Friday, January 8, 2010

Moon of Popping Trees

"The days are short,
   the sun is a spark               
 Hung thin between
 the dark and dark."       

Native Americans called January the Month of Popping Trees. I call it the Month of Wiping Out. In the kitchen it is a month of wiping out withered potatoes from the pantry, wrinkled celery from the crisper, and using up those half packages of cream cheese left from Christmas. From some deep shelf in the freezer, we consume the last loaf of pumpkin bread made from this year’s Halloween pumpkins.

Ragged clothes are sorted and cut into shop rags. Run over and leather-worn shoes are used up in the wet snow for a couple of weeks and then pitched into the trash can with no laments. January sales might bring in new towels and sheets, but old ones are tossed out for sure.

The last of those half-squeezed tubes of lotions, failed nail colors, and dated medicines are flung to the waste basket with no feeling of waste. Notebooks with only a handful of unmarked pages are lobbed in File 13. Any poinsettias that look more like a naked winter branch than thriving plant are chucked to the dumpster.

Normally, I have a writing and reading list to conquer, to wipe out, but this year’s the extreme cold has made me lethargic. I don’t feel very creative; my mind wanders like a snow plow roaring down the street pushing new ideas to the gutter. Even reading, my attention span rambles more than normal, thinking more about cold toes and fingers than the story in my hands. Last night’s wind chill here was -15, the coldest record in the last 25 years.

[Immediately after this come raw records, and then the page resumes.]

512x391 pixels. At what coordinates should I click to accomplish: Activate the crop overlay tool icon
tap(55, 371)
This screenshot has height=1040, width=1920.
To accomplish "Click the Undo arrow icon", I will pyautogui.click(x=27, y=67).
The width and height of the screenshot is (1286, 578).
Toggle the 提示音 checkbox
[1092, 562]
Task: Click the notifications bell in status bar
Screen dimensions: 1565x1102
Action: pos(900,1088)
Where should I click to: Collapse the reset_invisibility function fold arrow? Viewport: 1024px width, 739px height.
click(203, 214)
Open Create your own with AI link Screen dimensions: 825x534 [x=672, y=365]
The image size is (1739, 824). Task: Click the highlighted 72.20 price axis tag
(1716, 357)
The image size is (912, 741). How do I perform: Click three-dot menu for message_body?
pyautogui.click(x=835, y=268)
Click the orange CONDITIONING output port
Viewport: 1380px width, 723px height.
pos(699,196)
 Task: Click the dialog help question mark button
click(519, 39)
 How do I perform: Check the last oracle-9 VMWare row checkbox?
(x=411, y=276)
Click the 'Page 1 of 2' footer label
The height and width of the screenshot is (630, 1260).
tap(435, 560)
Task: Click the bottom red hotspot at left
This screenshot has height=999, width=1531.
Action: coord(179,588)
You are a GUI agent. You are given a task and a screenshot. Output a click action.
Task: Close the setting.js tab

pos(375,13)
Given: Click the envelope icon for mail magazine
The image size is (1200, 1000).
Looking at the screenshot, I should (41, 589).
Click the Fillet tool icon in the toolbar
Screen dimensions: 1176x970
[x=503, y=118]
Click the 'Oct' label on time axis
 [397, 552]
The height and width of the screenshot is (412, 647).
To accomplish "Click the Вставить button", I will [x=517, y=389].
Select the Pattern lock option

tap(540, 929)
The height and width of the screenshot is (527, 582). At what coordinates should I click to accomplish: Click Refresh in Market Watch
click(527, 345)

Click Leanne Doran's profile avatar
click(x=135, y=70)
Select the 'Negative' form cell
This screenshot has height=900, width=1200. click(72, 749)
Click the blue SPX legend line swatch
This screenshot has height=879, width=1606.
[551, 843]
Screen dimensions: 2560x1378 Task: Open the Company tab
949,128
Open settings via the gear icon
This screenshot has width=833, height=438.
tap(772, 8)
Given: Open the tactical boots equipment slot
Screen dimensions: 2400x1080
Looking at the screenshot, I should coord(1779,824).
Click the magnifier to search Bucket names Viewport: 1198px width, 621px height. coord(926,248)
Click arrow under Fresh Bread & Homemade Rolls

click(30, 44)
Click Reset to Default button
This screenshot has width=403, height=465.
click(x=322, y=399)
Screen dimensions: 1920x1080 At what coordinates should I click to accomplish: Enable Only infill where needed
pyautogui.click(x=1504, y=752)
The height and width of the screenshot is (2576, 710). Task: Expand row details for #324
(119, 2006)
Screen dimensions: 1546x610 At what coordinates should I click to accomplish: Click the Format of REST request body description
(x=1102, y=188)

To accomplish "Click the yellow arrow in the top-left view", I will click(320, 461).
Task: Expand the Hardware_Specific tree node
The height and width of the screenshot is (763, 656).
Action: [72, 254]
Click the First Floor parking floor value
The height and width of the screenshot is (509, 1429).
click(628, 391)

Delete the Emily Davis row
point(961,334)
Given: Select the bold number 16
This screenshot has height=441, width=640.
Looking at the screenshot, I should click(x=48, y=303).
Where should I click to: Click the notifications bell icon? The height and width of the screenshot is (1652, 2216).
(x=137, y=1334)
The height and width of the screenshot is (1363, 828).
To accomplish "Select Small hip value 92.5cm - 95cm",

A final wiping out the last bits of loose tea in all the nearly empty tins takes place this month. The late mornings, the loitering in jammies and heavy flannel robes, lingering over whopping breakfasts with the copious amounts of hot tea make for leisurely use of many tea pots. With no hurry to the day, the procedure of choosing, warming, and brewing in varied pots is a treat. I use the Christmas reds a few extra times before they are put away, or I pull out the Blue Willows and other blue and whites. A large Brown Betty under a tea cozy means tea for breakfast and some still warm for a later cup. After several days of a snow blanket and frigid temps, when we think we can stand it no longer, I pop out a lively pastel or floral tea pot to remind us that the spring will come.

As we wipe out the food supplies here, face the extra hard cold spell, and tolerate the long confinement with little exercise but plenty of comfort food, the Month of Popping Trees might become the Month of Popping Buttons this year.

1 comment:

BECKY said...

Claudia, I loved this! I can visualize everything so completely! Lovely!